Ao final da entrevista, conduzida antes do encontro tripartite com os presidentes do Brasil e da Argentina, nas Cataratas do Iguaçu, o jornalista perguntou a Blair: "O senhor tem a chance de tornar-se o primeiro líder trabalhista a completar dois mandatos à frente do governo inglês. Como gostaria de ser lembrado nos livros de história em 100 anos?"
De acordo com a revista, Blair respondeu: "Como o socialista que mudou o socialismo, como o primeiro-ministro que levou a Inglaterra à união monetária com os demais países europeus, como o líder trabalhista que se empenhou pela redução da dívida externa nas nações mais pobres do mundo."
Infelizmente, as palavras "união monetária" deveriam ter sido lidas como "União Européia". De abalo sísmico a status quo em algumas sílabas.
Na noite de 8 de agosto, Veja admitiu o erro, para alívio da Downing Street, a qual inicialmente negou a história, dizendo: "Não reconhecemos tal citação". Mas sem a gravação em fitas, Downing Street deve ter sentido uma forte onda de manchetes vindo em sua direção. Tamanha é a potência da questão de unificação monetária que qualquer leve escorregão é transformado em grande estardalhaço.
Não é a primeira vez nos últimos dias que o primeiro-ministro se mete nas turbulentas águas do euro.
Dias antes da viagem diplomática e comercial que durou seis dias, que levou Blair da Jamaica ao Brasil e à Argentina antes de começar suas férias de uma semana no México, o primeiro-ministro sofreu para negar que suas repetidas exigências de reforma econômica dentro da UE ? para dar bom exemplo de livre comércio a países em desenvolvimento ? não significam um "sexto teste" para a entrada da Inglaterra como membro do euro.

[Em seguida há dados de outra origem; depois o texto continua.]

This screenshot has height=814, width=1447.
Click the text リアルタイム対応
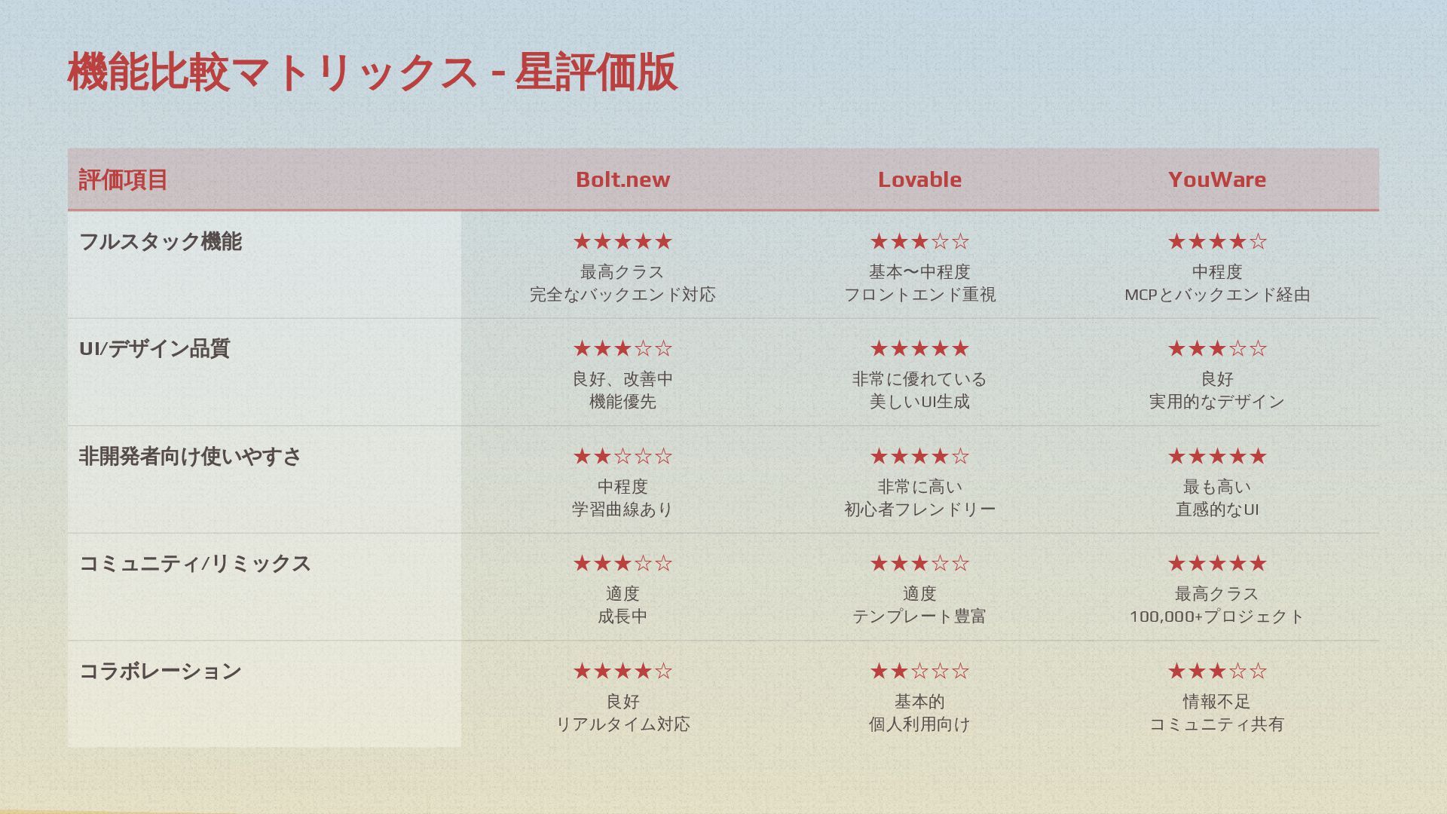point(623,724)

Mas a chancelaria foi supreendida com a boca na botija. Alastair Campbell, guru da mídia de Blair, não o acompanha mais em viagens do gênero. Em seu lugar, o novo secretário de imprensa Tom Kelly, veterano respeitado no governo da Irlanda do Norte, assistiu à entrevista que seguiu uma outra, menos "reveladora", com a Globo, uma das maiores emissoras de TV do mundo.